Wakil Bupati Jember Gus Firjaun Barlaman menyinggung soal penanganan stunting di Kabupaten Jember yang belum maksimal. Karena itu Gus Firjaun menganggap perlu melakukan evaluasi terhadap program percepatan penanganan stunting di Jember.
Kepada sejumlah wartawan Gus Firjaun mengatakan, berdasarkan hasil Survei Kesehatan Indonesia atau SKI, stunting di Kabupaten Jember pada tahun 2022 lalu mencapai 34,9 persen. Sedangkan pada tahun 2023 turun menjadi 29,7 persen.
Kendati mengalami penurunan sebesar 5,2 persen, namun stunting di Jember cukup tinggi dibanding kabupaten tetangga.
Sejauh ini Pemkab Jember sudah berupaya menekan angka stunting. Salah satunya melalui program bantuan telur.

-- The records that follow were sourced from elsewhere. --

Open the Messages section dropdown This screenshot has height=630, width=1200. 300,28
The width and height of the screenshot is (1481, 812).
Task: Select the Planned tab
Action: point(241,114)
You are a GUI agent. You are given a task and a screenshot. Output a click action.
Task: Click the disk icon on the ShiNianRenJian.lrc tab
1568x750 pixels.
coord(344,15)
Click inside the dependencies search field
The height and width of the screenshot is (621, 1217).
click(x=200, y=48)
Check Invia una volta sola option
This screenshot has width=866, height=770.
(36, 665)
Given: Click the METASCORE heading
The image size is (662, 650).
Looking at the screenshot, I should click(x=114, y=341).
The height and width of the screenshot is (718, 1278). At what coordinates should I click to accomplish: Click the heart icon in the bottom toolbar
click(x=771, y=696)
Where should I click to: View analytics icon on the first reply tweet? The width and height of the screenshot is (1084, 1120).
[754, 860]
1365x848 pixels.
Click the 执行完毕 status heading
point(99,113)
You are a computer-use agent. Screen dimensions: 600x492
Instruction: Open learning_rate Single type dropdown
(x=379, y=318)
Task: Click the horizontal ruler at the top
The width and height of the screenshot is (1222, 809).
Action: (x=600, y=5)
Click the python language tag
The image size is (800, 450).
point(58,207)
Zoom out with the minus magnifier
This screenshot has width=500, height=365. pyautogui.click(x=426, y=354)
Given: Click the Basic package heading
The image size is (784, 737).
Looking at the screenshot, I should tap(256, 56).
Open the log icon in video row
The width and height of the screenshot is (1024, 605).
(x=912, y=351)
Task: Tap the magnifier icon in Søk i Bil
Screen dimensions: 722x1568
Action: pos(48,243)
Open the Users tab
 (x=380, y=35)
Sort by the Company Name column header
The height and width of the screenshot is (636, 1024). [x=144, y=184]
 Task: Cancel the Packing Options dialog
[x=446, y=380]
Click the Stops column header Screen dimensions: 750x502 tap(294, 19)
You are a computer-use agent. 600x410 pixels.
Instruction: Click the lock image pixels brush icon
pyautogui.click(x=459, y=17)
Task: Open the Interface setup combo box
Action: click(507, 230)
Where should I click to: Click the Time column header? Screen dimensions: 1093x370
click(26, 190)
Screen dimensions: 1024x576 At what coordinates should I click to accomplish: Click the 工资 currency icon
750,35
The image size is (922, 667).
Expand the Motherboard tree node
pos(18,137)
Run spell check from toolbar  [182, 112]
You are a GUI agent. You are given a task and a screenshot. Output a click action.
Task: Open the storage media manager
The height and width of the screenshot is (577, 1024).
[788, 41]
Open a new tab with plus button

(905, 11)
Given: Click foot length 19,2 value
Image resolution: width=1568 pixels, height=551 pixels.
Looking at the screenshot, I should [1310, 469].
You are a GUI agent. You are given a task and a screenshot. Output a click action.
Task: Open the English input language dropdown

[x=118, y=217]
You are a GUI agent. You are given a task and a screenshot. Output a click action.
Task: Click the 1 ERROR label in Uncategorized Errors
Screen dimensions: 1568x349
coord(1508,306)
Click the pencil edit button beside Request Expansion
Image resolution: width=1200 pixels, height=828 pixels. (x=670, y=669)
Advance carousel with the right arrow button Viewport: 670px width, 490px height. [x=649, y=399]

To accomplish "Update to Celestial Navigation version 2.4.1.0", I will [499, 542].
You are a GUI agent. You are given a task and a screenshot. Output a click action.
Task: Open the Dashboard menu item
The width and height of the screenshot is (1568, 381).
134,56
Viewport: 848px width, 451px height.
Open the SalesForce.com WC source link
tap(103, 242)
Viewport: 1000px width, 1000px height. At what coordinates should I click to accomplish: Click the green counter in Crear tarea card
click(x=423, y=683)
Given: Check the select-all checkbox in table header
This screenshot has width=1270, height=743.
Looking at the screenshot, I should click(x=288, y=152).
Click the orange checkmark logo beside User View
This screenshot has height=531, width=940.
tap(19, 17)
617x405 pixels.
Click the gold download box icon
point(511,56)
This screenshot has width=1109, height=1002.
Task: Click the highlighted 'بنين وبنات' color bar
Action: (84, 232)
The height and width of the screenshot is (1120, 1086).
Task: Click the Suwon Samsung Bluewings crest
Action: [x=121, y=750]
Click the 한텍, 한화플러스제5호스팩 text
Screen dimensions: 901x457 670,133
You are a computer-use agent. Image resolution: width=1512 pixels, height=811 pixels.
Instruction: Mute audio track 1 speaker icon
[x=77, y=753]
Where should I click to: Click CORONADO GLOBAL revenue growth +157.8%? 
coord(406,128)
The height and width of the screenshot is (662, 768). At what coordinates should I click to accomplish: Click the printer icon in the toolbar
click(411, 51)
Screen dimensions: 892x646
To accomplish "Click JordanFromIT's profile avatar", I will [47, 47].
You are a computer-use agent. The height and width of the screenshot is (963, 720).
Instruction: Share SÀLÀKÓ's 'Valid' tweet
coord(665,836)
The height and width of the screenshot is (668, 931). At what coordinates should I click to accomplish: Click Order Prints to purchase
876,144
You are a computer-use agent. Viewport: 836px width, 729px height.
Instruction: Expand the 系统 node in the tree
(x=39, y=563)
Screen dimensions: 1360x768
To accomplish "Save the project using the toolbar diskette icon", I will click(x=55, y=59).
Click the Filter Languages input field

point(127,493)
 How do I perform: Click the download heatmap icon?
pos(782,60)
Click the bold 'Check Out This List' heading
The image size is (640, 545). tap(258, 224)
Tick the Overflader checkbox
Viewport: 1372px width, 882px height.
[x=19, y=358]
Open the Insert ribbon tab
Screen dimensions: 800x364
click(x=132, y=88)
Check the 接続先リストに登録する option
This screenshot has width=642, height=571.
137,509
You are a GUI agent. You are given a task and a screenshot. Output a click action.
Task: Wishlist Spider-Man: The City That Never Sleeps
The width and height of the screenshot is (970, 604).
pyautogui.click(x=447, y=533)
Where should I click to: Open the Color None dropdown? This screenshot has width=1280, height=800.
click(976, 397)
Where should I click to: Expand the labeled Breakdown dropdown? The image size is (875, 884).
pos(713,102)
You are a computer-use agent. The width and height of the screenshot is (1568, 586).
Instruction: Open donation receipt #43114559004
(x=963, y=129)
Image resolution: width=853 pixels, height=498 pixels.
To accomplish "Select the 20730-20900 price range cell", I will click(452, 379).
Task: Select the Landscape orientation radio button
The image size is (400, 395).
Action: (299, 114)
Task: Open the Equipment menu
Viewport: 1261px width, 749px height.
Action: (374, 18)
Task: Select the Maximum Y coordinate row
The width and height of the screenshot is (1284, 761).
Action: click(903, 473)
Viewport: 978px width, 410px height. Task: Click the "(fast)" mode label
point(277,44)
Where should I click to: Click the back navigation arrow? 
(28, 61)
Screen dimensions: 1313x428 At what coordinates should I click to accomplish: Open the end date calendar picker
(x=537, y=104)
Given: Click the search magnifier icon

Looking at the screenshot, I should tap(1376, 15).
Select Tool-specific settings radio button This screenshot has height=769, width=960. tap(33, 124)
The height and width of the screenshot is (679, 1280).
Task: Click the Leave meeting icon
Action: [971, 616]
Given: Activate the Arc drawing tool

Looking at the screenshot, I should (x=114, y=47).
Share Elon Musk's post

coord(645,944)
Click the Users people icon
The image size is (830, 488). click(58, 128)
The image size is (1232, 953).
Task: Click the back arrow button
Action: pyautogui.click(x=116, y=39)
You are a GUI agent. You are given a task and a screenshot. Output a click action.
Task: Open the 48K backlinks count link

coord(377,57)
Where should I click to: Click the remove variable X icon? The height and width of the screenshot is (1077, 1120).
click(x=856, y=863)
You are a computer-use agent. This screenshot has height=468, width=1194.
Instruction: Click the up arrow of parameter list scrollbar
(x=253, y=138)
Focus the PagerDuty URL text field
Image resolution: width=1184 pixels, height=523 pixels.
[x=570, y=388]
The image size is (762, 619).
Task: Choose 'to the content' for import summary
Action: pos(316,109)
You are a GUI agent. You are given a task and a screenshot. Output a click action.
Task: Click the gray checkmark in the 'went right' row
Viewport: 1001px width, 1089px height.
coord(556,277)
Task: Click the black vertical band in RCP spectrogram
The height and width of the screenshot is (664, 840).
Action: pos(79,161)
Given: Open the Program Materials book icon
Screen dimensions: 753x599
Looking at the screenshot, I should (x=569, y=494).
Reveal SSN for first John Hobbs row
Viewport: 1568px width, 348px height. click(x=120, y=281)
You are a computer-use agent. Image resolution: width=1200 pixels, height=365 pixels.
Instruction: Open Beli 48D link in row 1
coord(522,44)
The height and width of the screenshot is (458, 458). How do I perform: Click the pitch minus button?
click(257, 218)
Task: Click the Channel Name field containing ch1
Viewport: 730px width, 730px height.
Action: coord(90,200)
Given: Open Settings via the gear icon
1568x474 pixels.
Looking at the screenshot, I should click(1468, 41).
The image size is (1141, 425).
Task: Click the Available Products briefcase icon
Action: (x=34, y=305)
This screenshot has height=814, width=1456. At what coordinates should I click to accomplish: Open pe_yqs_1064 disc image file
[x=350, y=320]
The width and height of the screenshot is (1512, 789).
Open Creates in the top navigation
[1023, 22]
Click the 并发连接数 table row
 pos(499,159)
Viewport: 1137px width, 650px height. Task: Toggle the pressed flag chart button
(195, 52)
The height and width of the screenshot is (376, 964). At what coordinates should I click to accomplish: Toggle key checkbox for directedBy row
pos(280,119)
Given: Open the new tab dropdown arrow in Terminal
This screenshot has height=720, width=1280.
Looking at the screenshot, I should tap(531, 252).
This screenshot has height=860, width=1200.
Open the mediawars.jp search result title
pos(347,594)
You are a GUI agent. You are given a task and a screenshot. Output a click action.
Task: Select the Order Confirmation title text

Bahkan Pemkab Jember juga sempat memberikan bantuan berupa program budidaya ikan dan ayam, namun gagal berkembang. Para penerima manfaat tidak bisa mengembangkan usahanya itu, padahal pakan sudah dibantu Pemkab Jember.
Lebih jauh Gus Firjaun mengatakan, selain melalui program bantuan, Pemkab Jember berupaya menekan stunting dengan menekan pernikahan anak. Sebab, pernikahan anak juga menjadi salah satu penyumbang kelahiran balita dengan kondisi stunting.